Une nouvelle étude menée par des chercheurs de l’UNC Charlotte a révélé que les consommateurs âgés de 12 à 20 ans ont consommé 17 milliards de bucks de boissons alcoolisées en 2016.



Selon une nouvelle étude, les jeunes mineurs ont consommé près d’un dixième de toutes les boissons alcoolisées vendues aux États-Unis en 2016, et les industry experts craignent que la tendance ne se soit aggravée pendant la pandémie de COVID-19.

L’étude menée par des chercheurs de l’Université de Caroline du Nord a spécifiquement examiné la consommation d’alcool chez les jeunes âgés de 12 à 20 ans.



Il a révélé que les personnes de ce groupe d’âge avaient bu pour 17,5 milliards de dollars de boissons alcoolisées vendues cette année-là, soit approximativement 8,6% du total de 2016. Les résultats ont été publiés ce mois-ci dans le Journal of Scientific tests on Alcoholic beverages and Prescription drugs.

Selon l’étude, les boissons produites par trois fabricants – AB Inbev, MillerCoors et Diageo – représentaient près de la moitié de l’alcool consommé par les mineurs.

Pamela Trangenstein, co-auteur principal de l’étude.

« La recherche montre à maintes reprises que les jeunes, s’ils n’ont pas commencé à boire ou s’ils sont exposés à la publicité pour l’alcool au fil du temps – ils sont as well as susceptibles de commencer à boire. S’ils ont déjà commencé à boire, ils sont moreover susceptibles d’évoluer vers une consommation too much d’alcool « , a déclaré Trangenstein, professeur adjoint de comportement en matière de santé à la Gillings College of Worldwide Public Wellness de l’Université de Caroline du Nord.

L’un des principaux facteurs à l’origine des tendances récentes de la consommation d’alcool chez les moins de 21 ans a été l’augmentation des boissons gazeuses contenant de l’alcool, a déclaré Trangenstein.

La classe de boissons, appelées seltz durs ou boissons prêtes à boire, a monté en flèche en popularité l’année dernière.
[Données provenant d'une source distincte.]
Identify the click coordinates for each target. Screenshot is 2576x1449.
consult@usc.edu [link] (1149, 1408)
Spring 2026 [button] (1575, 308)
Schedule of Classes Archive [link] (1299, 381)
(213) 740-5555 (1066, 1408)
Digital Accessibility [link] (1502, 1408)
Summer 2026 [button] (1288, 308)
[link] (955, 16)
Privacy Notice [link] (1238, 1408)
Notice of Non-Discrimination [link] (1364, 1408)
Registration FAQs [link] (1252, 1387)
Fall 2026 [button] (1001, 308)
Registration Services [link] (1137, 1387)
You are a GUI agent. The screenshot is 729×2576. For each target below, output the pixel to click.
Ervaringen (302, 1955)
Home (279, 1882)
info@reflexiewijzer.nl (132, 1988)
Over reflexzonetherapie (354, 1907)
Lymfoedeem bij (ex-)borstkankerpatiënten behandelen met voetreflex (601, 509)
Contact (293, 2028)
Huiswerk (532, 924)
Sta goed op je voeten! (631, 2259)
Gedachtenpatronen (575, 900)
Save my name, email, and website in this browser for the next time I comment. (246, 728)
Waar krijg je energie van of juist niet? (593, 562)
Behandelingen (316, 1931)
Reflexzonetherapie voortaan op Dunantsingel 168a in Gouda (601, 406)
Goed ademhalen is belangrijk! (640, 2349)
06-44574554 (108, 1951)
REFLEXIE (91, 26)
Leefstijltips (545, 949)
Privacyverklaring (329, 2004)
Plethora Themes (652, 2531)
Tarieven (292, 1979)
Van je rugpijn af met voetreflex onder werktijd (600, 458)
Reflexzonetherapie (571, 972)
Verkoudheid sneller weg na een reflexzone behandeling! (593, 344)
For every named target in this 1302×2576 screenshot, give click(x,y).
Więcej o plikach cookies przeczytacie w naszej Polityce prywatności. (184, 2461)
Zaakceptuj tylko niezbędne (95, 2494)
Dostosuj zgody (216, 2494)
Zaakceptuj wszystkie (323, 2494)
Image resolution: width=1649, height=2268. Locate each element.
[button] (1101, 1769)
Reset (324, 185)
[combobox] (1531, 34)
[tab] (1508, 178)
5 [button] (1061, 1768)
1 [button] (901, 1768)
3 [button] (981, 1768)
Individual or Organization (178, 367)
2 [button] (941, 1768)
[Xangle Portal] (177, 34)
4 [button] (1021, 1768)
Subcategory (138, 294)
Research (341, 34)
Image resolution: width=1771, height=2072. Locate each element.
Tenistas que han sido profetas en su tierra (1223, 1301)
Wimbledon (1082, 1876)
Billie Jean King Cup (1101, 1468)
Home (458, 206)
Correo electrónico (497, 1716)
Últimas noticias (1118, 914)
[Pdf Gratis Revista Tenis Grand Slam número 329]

Les grandes marques de la catégorie comprennent des labels comme Four Loko et White Claw, qui sont entrés sur le marché en 2016.

Trangenstein a déclaré que leurs saveurs sucrées et sucrées plaisent souvent aux furthermore jeunes.

« Ça n’a pas le goût de l’alcool », a-t-elle déclaré. « C’est comme si tu ne buvais rien. »

Parmi les jeunes l’année dernière, le National Heart for Drug Abuse Studies a constaté que plus de la moitié (55,3%) des élèves de 12e année avaient abusé de l’alcool à au moins un instant en 2020.

Ils étaient suivis par 40,7% des élèves de 10e et 20,5% des élèves de 8e, selon le centre.

Scott Krakower, un psychiatre qui n’a pas participé à l’étude sur la consommation d’alcool chez les mineurs.

Parmi les principaux moteurs figurent l’isolement social, la dépression, l’automédication et la facilité d’accès aux produits alcoolisés pendant la pandémie, a déclaré Krakower, psychiatre pour enfants et adolescents au Zucker Hillside Medical center de Glen Oaks, New York.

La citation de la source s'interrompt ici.